7 de marzo de 2015

Los cuarenta han sido mejor de los esperado. Los días parecen avanzar con más prisa. He dormido todo lo que puedo porque el cuerpo así me lo pide. Tengo el sueño acumulado de años reclamando su reconocimiento y su lugar. Mi casa está llena de polvo, también de años de fantasmas. Me van muy bien los días soleados, abro todas las ventanas y dejo al gato andar por donde él quiera. Hoy encontré mi pasaporte, finalmente. Apareció en una agenda que estaba por tirar a la basura. Este sábado lo he empleado en hacer limpieza profunda y descubrí objetos inútiles acumulados en varios rincones. Lecturas, unas sobre otras que ya no haré porque ya no me importan. Hay muchas cosas aquí almacenadas que no tienen ningún valor en este momento, ropa, libros, piedras, fotos, un chingo de cosas de papelería, proyectos que tienen cero interés a esta hora. Y recuerdo la historia del Carlos Sánchez sobre las bolsas negras de basura, lo indispensables que son para echar fuera tantos recuerdos.

A veces me encuentro con  personas que fueron muy cercanas en otro tiempo, me cuentan historias de una persona que vivió hace mucho. Me parece que hablan de una yo que ya no existe y que me es tan ajena. Descubro también que se me dan con facilidad ciertas rupturas y olvidos.
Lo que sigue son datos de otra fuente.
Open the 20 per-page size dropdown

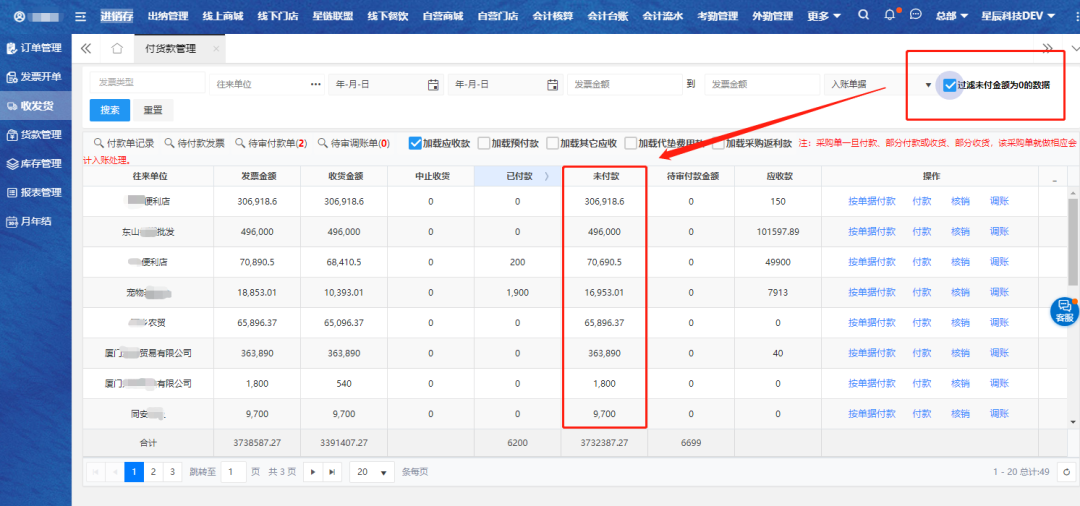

Huyo de ciertos pasajes con todo y memoria. Es verdad, hay ciertas secuencias borradas por completo de mi propia narrativa, que ni pesan porque ya no existen. Y las escucho, pero no me pertenecen, forman parte del recuerdo de alguien más y así las entiendo como la historia del recuerdo de alguien, aunque yo haya sido un personaje protagonista o secundario en ellas. Me pregunto si eso tendrá algo que ver con mis estrategias de sobrevivencia o si simplemente soy una cabrona que le sale bien abandonar sin remordimientos.

Creo que para sobrevivir hay que aprender a olvidar y a recordar honorablemente, pero sobre todo que hay que estar con atención en el presente. Ahorita estoy en el presente, buscando una salida que además de metafísica tenga materialidad y no quiero distraerme. Quiero ver cosas, quiero conocer, quiero aprender a hacer. Yo creo que todavía es posible vivir de otro modo, aprender y compartir los aprendizajes. Cada vez soy más simple, la lógica matemática es un buen recurso.